The brothers shared a look that bespoke they agreed with her. Juliette assumed she would never be acknowledged in public as being their sister and that their lives would continue much as it was up until now. In truth, she did not need them, even though it was nice to know her family was larger. Madeline was younger and of Society. If their secrets became known, it could destroy her.
Juliette sipped from the glass as thoughts churned in her head. Madeline’s mother had married at fifteen. What kind of family would do that to their daughter? As she estimated Madeline’s age to be no more than twenty then her mother may not be above six and thirty, only eleven years older than Juliette. Was if fair to upset that woman’s life now? She had lived with father all those years and if he was as cruel as mother described then she deserved peace and Juliette did not really need any more family than she had already known.
Maman crossed the room and stopped before the gentleman who had barely spoken. Her mother placed a hand against his cheek. “John, you were so young when I left.”
He blushed slightly and nodded.
“Always getting into scrapes, climbing trees. I was surprised you didn’t break more bones or require more stitches.”
“Not much has changed,” Matthew muttered.
Maman then approached him. “And you, Matthew, did you become a vicar? It is what your father wanted.”
“Yes, though I am not any longer.”
The smile dropped from maman’s face and confusion marred her brow.
“It was what father wanted, not I. When he died, I was free to do as I wish.”
Her mother’s smile returned.
“And you, Jordan, what have you become? I know what your father wished and hoped you to be. I am almost afraid to ask if he succeeded.”
His faced turned a deep red and Juliette wondered what exactly father wanted him to do.
“He did as father expected, for a time,” Madeline giggled.
Bentley shot her a look.
“I secretly became a solicitor and now openly work as one.”
Maman smiled and nodded in approval before she focused on Bentley. He was the only one who made Juliette uncomfortable. There was something unforgiving about him. “You are the one I was concerned with most. You were so like your father. I expected you to turn out just like him.”
Bentley’s jaw tightened for a moment. “I am ashamed to admit that for a time I was exactly like him.”
Maman’s shoulders slumped.
“Thankfully, I met my wife and everything changed.”
Her mother seemed to relax at these words. “I am very happy for that.”
She turned and looked at the brothers once again. Tears sparkled in maman’s eyes. “I am glad I got the chance to see what fine gentlemen you have turned out to be, despite the circumstances.” She sniffed and turned, slowing making her way back to the settee.

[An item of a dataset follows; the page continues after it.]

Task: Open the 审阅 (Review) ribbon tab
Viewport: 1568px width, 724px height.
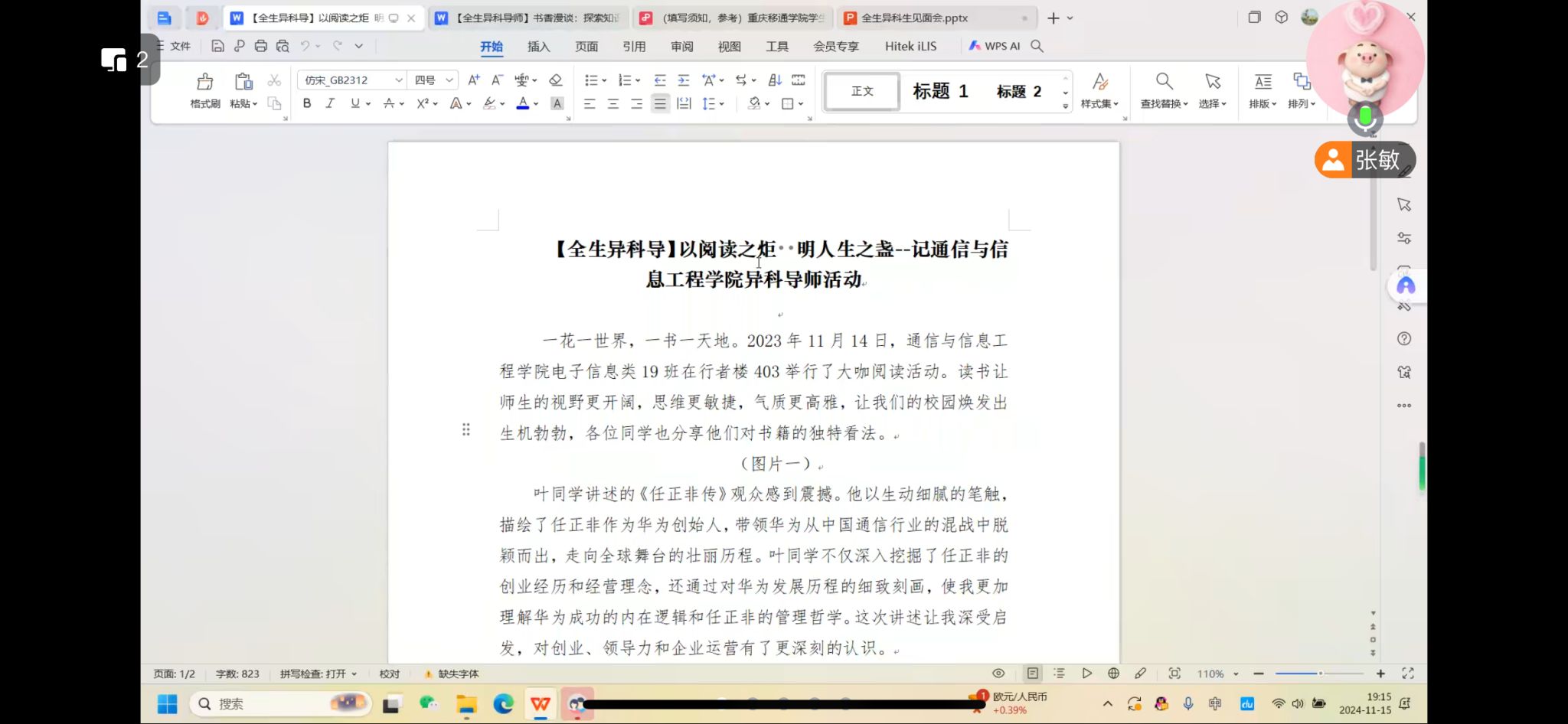Action: click(x=681, y=47)
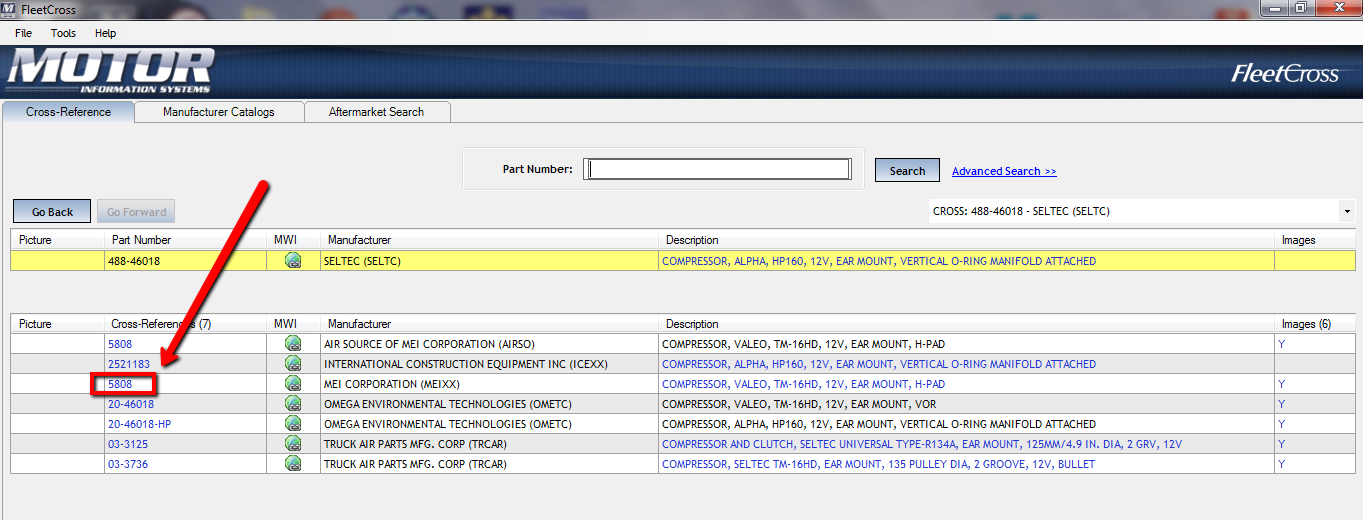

Her mother should have not been walking around. It tired her and maman needed to get her strength back. She had just settled when her body was racked with deep coughs. Juliette rushed forward and pushed a handkerchief into her hand. Please, don’t let them see the blood. Let them think maman is only older, not weaker and in a position where they could take advantage of their situation.
As the coughs subsided, Juliette picked up her mother’s glass of brandy and placed it against her lips. Maman took a few sips and relaxed back against the settee.